### TEXT FOR ANALYSIS:
===

Just because you can doesn't mean you should.
I've written a few times about the emergence of new knits and artificial fabrics in the 1930s that allowed sporting goods manufacturers to offer pants and jerseys with piping, inserts, and miscellaneous striping that resulted in football uniforms with too many stripes. Perhaps taken from the friction strip jerseys that emerged in the late Teens, coaches or whoever designed team uniforms decided that if one uniform stripe was good, two, three, or four would be better. That form of thinking resulted in the 1930s being the decade with the football's ugliest uniforms.
Speaking of ugly, Arizona State recently pulled an April Fool's joke by posting an image of their new maroon and gold football field, which appears as painfully ugly as every other football field in the world that is not green.
Still, the ugliness displayed on April 1 inspired me to look into the origins of non-green football fields, henceforth known as NGFFs. Like uniforms with too many stripes, NGFFs are an abomination and another instance of the faulty "just 'cuz you can" thinking.

===

### DESCRIPTION OF THE TASK:
Could you write out everything from "Speaking of ugly, Arizona" down to "is not green." in the piece on football uniforms and fields, replacing "maroon and gold" with "purple and white"?

### INPUT DATA:

===

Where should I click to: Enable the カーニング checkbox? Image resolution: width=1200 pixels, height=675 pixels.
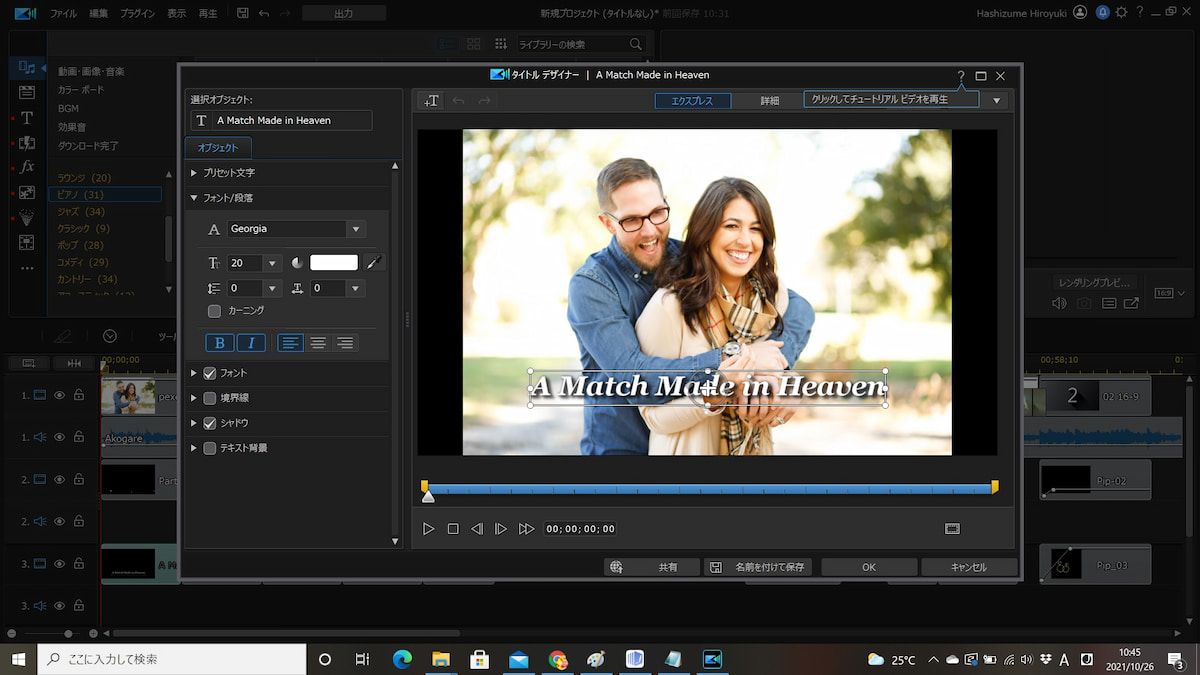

===

### ANSWER TO THIS PROBLEM:
Speaking of ugly, Arizona State recently pulled an April Fool's joke by posting an image of their new purple and white football field, which appears as painfully ugly as every other football field in the world that is not green.